#### DATA FOR THIS TASK
+++

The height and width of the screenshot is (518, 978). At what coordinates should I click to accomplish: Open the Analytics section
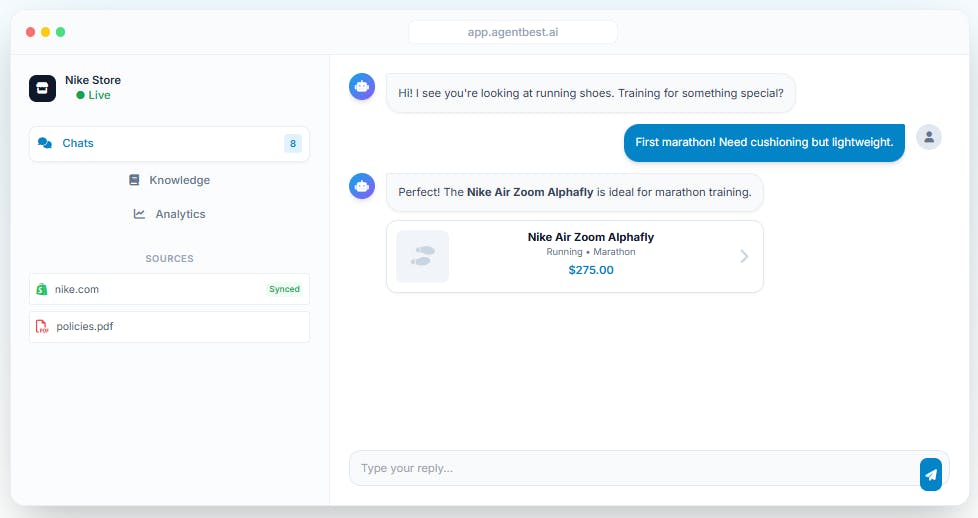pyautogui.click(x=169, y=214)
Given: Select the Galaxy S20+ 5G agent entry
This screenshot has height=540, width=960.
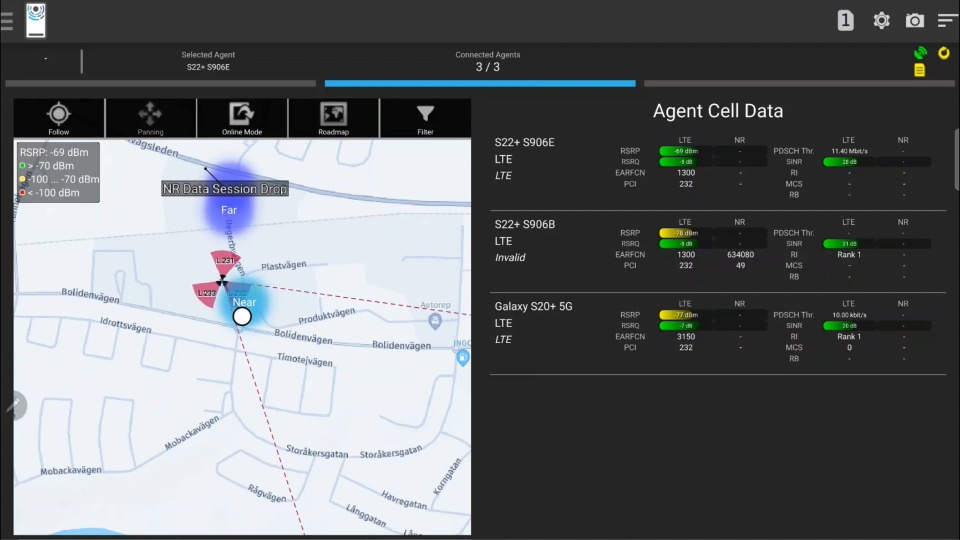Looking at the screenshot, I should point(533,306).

+++

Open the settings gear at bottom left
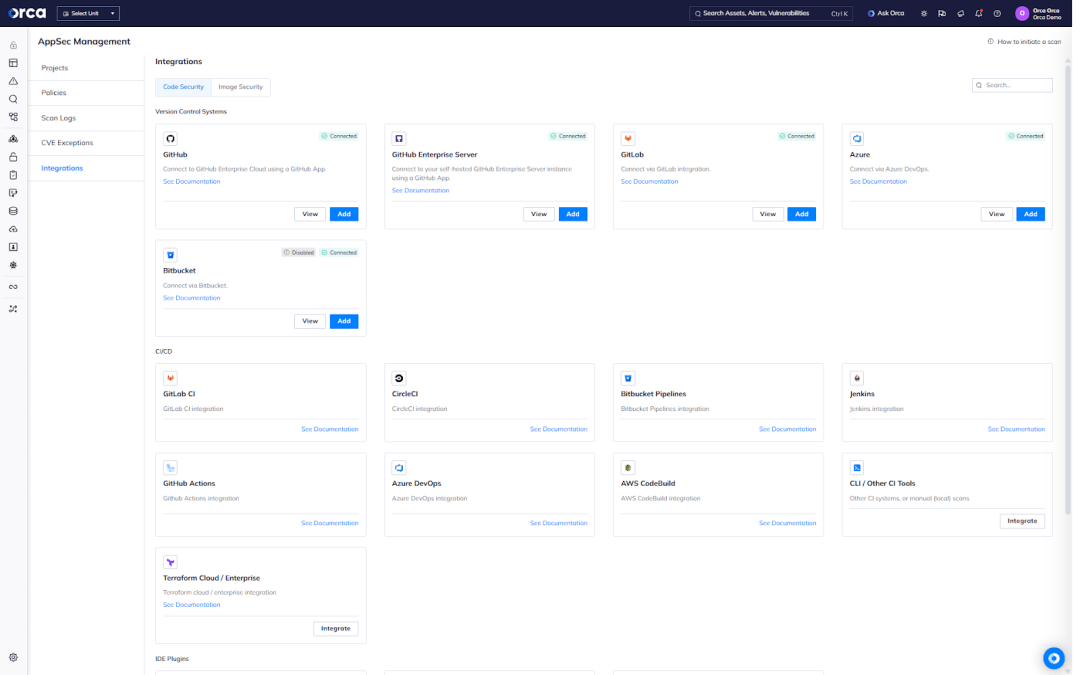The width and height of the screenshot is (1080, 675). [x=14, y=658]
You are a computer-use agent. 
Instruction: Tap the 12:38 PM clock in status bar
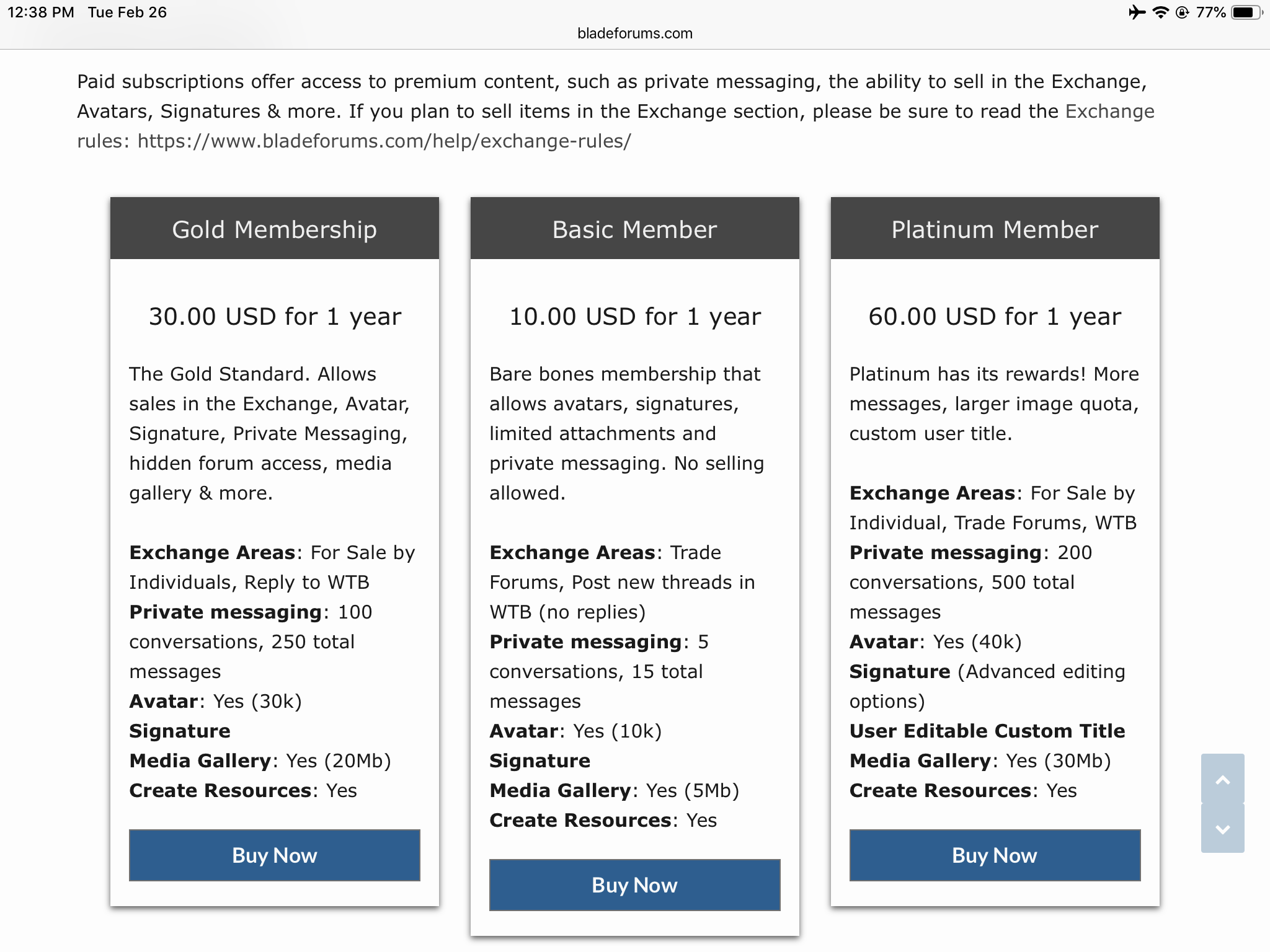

+++

#### TASK TO COMPLETE
Collect each line from the records that contains the word "agent" and copy those lines out.

#### SOLUTION
Given: Select the Galaxy S20+ 5G agent entry
You are a computer-use agent. 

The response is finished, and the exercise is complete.